В этой перспективе небезынтересно представление чинарей о том, что «поедание и половое соединение — два следствия одного и того же принципа» (
Характерно, что неспособность поэта преодолеть родовую стихию проявляется в том, что он вынужден отказаться от своего амбициозного проекта: так возникает проза, удовлетворяющаяся фиксированием каждодневной действительности. Но и над этими текстами писатель не способен осуществлять полный контроль, что проявляется в невозможности закончить текст, который становится аморфным, нескончаемым. Безличность такого текста убивает личность автора. Именно поэтому для второго, прозаического периода творчества Хармса особое значение приобретает именно агрессивная природа оральности, ее направленность на поглощение объекта. Если нормальный половой акт представляется Хармсу неким поглощением, поеданием[424]
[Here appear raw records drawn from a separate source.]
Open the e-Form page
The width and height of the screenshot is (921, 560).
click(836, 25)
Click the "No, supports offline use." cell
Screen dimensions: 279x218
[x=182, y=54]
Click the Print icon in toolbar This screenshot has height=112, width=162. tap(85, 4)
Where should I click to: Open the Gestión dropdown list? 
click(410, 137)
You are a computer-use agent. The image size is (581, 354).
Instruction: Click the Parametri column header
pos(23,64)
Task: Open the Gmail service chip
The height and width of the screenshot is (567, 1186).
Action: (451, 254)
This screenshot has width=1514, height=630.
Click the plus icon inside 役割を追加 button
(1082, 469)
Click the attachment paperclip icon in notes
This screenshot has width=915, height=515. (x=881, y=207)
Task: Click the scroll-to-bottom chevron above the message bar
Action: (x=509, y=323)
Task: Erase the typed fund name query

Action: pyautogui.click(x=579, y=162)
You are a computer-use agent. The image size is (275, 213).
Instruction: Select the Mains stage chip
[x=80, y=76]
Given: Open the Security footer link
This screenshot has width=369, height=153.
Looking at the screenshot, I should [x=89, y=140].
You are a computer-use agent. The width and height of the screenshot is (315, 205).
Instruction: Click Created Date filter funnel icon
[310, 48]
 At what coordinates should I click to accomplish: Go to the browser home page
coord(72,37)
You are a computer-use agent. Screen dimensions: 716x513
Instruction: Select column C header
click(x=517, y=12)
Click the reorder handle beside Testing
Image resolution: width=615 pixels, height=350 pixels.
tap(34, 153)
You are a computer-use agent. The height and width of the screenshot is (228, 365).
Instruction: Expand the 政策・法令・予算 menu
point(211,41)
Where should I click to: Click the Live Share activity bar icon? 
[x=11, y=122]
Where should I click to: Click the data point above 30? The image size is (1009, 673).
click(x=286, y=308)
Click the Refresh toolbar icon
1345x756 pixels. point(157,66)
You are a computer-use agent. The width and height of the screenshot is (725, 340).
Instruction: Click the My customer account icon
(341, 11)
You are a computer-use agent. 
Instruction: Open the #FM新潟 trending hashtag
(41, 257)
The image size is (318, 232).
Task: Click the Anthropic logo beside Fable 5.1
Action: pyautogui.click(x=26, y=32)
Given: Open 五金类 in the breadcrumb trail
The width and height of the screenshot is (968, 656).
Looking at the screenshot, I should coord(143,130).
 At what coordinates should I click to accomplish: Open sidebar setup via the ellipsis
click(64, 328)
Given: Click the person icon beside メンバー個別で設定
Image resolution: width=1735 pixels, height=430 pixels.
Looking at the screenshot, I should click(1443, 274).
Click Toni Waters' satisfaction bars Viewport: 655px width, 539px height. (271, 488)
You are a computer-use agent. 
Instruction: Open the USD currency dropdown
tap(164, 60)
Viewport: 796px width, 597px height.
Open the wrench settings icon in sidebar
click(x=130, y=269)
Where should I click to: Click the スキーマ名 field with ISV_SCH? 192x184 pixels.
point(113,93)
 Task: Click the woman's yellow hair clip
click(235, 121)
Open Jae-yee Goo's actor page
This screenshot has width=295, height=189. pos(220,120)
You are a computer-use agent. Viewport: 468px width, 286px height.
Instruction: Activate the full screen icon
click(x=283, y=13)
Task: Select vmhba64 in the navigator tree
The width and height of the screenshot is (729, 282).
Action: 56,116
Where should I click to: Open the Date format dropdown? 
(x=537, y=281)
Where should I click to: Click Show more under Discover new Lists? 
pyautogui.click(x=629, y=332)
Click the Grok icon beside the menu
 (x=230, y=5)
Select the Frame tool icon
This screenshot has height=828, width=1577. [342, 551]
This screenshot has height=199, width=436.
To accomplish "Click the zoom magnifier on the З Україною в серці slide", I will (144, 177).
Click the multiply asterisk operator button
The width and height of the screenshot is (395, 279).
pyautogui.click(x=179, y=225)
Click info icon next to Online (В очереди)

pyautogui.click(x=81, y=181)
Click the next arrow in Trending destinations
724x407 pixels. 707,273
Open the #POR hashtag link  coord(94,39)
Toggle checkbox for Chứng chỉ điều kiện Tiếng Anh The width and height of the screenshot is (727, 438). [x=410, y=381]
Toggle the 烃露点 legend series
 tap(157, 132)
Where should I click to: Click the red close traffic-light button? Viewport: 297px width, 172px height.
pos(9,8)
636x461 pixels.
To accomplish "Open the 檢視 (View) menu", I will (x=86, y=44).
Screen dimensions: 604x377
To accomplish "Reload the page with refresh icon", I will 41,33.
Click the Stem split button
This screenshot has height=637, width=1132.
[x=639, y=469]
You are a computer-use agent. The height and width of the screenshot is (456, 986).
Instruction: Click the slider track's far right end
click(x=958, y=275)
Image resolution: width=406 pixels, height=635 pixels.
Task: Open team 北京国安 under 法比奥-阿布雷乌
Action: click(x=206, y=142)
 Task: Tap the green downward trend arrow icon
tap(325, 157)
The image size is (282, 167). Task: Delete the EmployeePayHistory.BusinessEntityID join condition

женщиной мужской индивидуальности, следствием чего является разрушение структуры сознания и растворение в родовой стихии, то направленность этого поглощения будет прямо противоположной при вышеуказанной перверсии (в том ее варианте, когда активную роль играет мужчина): теперь уже мужчина поглощает женщину, а не наоборот. Каннибалистское поедание женщины превращается в символический акт не только поедания мира как такового, но и текста, который, не в силах преодолеть притяжение материального, является его отражением. Попытки оборвать текст, остановить его поступательное движение, свойственные прозаическому творчеству Хармса, выступают как реализация этой агрессивности, направленной на достижение добытийственной пустоты. Так притяжение абсолютного ничто вытесняет то настойчивое стремление преобразить мир, основой которого была сублимация сексуальной энергии в энергию творческую.Нужно отметить, что уничтожение референциального мира, к которому стремится авангард, не означает уничтожения текста; напротив, текст приобретает значение единственно существующей объективной реальности. Даже минимализация текста, характерная для авангардной поэзии, означает лишь приближение к нулю, но не сам ноль, поскольку произведение, состоит ли оно из точки или из чистого листа с одним названием (такова «Поэма конца» Василиска Гнедова), воспринимается как артефакт; отсутствие самого поэтического текста выступает здесь, если воспользоваться выражением Ю. Орлицкого[425]
, как тип текста.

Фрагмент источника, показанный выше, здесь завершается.